In para. 102 of its judgment the BVerfG states that the Basic Law forbids the transfer of sovereign power to the EU in such a way where the EU is allowed to create competences for itself. It goes on to further State in para. 106 that ”[t]he supremacy of the Constitution [..] obliges constitutional organs participating in the execution and in the further shaping and development of the [European] integration agenda to ensure that its limits are respected.” Where measures by the EU exceed the limits of the Basic Law, then it is the duty of the Federal Government and the Bundestag to restore the order of these competences. It is important to note that the constitutional bodies of Germany do have the option to amend the Basic Law in light of EU primary law within certain limits. This means, where both parties agree, Germany can change its Basic Law to adapt to EU law In the case where such an option is either not possible or not wanted, the constitutional organs must, by legal or political means, aim to rescind the legislation in question, and while it is still in effect - to limit its domestic impact. And Germany did exactly that. To limit the domestic impact of the PSPP, the BVerfG stated that “the CJEU Judgment itself [..] has no binding effect [in Germany].” The BVerfG goes on to criticize the ECJ in para. 112 for its overreaching and broad interpretation of EU law.. While it affirms that interpretation and application of EU law is the role of the ECJ, the Court also has a duty to ensure that “the law is observed when interpreting and applying the Treaties,” and that it “cannot simply disregard the methodological standards that are based on the legal traditions common to the Member States, which are notably reflected in the case-law of the Member States’ constitutional and apex courts and of the European Court of Human Rights.”

Potential Implications
The Judgment of 05 May 2020 - 2 BvR 859/15 by the BVerfG is a landmark case in the history of EU law. Firstly, it calls into question the legal supremacy of EU law. Secondly, it challenges all European courts' competence under the name of the Court of Justice of the European Union to rule on the validity of EU law.

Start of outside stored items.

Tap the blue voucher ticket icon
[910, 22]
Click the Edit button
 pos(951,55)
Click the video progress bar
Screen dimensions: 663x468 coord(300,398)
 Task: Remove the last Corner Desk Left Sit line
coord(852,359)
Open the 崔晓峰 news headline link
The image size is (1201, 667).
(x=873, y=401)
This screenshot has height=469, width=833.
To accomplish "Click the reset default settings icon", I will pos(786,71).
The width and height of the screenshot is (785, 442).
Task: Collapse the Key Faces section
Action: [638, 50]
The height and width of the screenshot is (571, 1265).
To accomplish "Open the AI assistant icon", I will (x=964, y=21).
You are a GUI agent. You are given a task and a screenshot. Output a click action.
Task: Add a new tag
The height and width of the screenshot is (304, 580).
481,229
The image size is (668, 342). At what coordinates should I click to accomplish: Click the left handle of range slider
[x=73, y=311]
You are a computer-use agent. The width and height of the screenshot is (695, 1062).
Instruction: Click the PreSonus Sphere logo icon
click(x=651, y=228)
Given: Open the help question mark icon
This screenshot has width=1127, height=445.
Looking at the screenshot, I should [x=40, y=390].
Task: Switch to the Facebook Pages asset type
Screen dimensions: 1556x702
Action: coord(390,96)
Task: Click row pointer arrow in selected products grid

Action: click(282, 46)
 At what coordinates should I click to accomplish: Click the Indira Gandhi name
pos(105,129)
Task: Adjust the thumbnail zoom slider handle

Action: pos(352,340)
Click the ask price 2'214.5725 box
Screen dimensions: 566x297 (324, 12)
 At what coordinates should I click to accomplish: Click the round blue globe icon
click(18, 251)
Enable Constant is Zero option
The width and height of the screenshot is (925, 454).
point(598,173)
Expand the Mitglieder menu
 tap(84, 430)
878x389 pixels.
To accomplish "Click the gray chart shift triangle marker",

The BVerfG has had frequent and decisive clashes with EU institutions' legislative acts beforehand, but the current one will arguably be one of the most important. The precedent set by the BVerfG now signals to the other Member States the ability to participate in competence control more actively. However, by granting Member States the ability to call into question CJEU judgments, there is a wrench being thrown in the gears of the EU legal order. The CJEU’s supremacy and finality is a must-have requirement for a) harmonization of EU legislation and judgments across the Member States, and b) an effective and last-resort system for application and interpretation of EU law. While the case at hand will have a positive effect in further establishing EU’s legislative limits, and limiting ultra vires acts by EU institutions, it will, however, carry with it much more negative implications. Attention needs to be directed towards countries such as Poland and Hungary, where the rule of law has been continuously under threat, and the principle of separation of powers is slowly falling apart. With the ability to undermine legal supremacy of EU law and the finality of CJEU judgments, there is nothing stopping countries from maliciously interpreting EU legislation in light of their Constitution. Germany is now in negotiations with the respective EU institutions, and the ball is now in the EU’s Court. Whatever the resolution to this case might be, it will have a massive impact on the European Union's future. But, it is important to recognize that without an effective and fully functioning EU legal order, there can be no EU.